## EXERCISES
[a] Answer these questions from the text on multi-region DR patterns, marking each answer (i), (ii), (iii):
(i) What RTO does the text give for the pilot light pattern?
(ii) In warm standby, how many app pod replicas per service run in the secondary region?
(iii) Which pattern does the table recommend for telco, finance, and payments?
[b] Count the lines of the records that contain the string "screenshot", with case counting. Give only the number.

## TEXT PASSAGE
Multi-region DR patterns
Backup-and-restore (lowest cost, highest RTO)
- One region active, another has only backups
- RTO: hours (re-provision cluster, restore data)
- RPO: depends on backup frequency
Pilot light (medium cost, medium RTO)
- Primary region: full production
- Secondary region: minimum infra running (etcd, control plane), no app pods
- On disaster: scale up secondary, restore data, route traffic
- RTO: 30-60 min
- RPO: minutes (data continuously replicated)
Warm standby (higher cost, lower RTO)
- Primary: full production
- Secondary: full infra, minimum app pods (1-2 replicas per service)
- On disaster: scale up, route traffic
- RTO: 10-30 min
- RPO: seconds to minutes
Active-active (highest cost, lowest RTO)
- Both regions serve traffic
- Data replicated synchronously (or near-sync)
- On disaster: route all traffic to surviving region
- RTO: seconds (DNS update or LB failover)
- RPO: seconds (or zero, with synchronous replication)
| Pattern | RTO | RPO | Cost | When to use |
|---|---|---|---|---|
| Backup-and-restore | 4+ hours | 1+ hour | $ | Compliance, not customer-facing |
| Pilot light | 30-60 min | minutes | $$ | Most production |
| Warm standby | 10-30 min | seconds | $$$ | Critical services |
| Active-active | seconds | zero | $$$$ | Telco, finance, payments |
The DR plan
A written, tested DR plan. Not a wiki page nobody reads — a real document with:
- Roles and responsibilities — who’s on-call, who calls the shots
- Decision criteria — when to invoke DR, who has the authority
- Communication plan — internal, customer, executive
- Step-by-step procedures — “run this command, then this”

## DATA PROVIDED
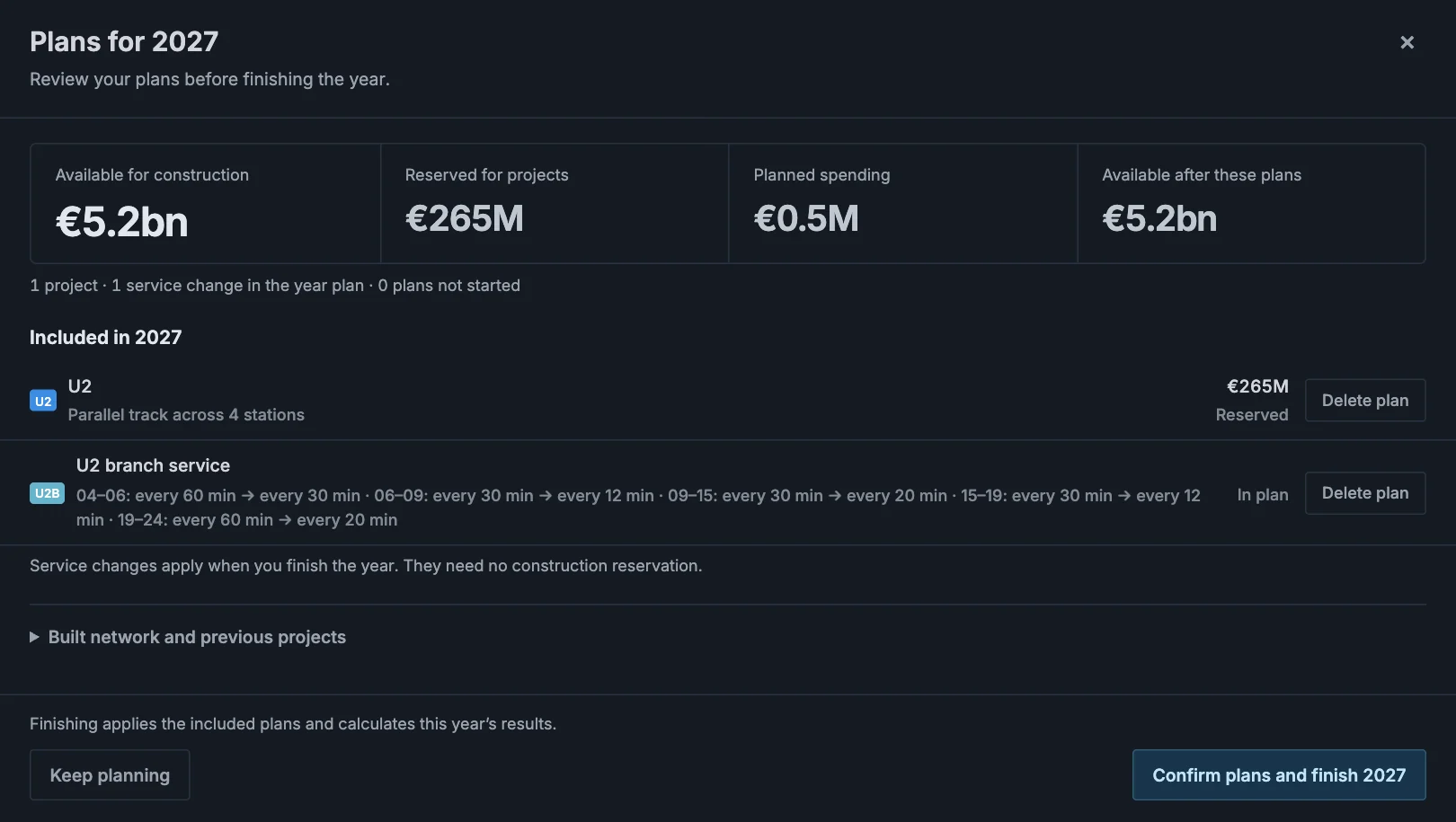Choose Keep planning to continue editing
The height and width of the screenshot is (822, 1456).
[110, 775]
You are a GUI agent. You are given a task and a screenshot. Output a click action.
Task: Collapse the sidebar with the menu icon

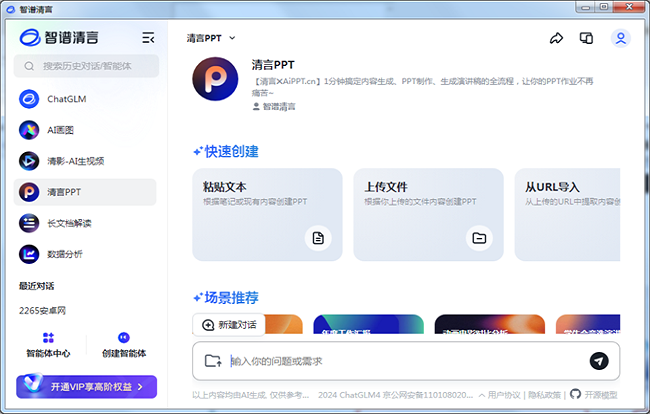(148, 38)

## FULL SOLUTIONS
[a]
(i) 30-60 min
(ii) 1-2 replicas per service
(iii) Active-active

[b] 2